### Your task
Copy out each line of the data that includes the string "will".

### Records provided
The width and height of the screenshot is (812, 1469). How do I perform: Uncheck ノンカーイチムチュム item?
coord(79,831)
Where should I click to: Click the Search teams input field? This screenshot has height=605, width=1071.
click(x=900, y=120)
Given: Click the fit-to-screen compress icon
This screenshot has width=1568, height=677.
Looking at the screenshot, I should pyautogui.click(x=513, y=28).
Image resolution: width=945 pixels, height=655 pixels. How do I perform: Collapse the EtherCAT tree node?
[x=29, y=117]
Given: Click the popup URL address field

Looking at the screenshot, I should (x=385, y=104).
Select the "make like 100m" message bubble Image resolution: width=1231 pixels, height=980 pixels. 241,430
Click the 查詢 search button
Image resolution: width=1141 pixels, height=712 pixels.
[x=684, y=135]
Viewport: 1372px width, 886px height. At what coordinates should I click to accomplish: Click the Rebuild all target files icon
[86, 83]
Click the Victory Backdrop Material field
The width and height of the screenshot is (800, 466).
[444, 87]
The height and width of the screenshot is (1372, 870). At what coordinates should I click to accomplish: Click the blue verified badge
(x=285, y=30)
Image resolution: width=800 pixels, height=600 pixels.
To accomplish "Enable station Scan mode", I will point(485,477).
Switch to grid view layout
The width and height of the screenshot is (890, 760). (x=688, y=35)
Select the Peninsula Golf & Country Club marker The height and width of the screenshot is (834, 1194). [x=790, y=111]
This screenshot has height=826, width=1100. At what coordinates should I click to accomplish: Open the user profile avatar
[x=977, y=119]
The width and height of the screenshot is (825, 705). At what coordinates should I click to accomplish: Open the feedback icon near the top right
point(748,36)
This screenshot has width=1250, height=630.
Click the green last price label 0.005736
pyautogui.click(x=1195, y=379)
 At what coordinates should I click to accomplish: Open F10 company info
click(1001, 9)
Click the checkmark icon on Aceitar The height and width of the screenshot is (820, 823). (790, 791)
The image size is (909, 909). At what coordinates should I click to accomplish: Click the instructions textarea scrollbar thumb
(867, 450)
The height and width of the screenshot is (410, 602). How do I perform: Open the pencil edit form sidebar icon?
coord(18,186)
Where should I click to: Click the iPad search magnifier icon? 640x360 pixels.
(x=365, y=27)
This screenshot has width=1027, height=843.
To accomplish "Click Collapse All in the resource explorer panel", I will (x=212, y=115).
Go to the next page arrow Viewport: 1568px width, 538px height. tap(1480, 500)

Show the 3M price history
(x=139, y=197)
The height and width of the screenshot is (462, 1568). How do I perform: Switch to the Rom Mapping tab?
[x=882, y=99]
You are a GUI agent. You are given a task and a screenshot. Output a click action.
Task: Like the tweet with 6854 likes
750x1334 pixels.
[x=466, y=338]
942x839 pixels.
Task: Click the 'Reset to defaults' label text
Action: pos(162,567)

### Task output
To accomplish "Enable station Scan mode", I will point(485,477).
To accomplish "Click Collapse All in the resource explorer panel", I will (x=212, y=115).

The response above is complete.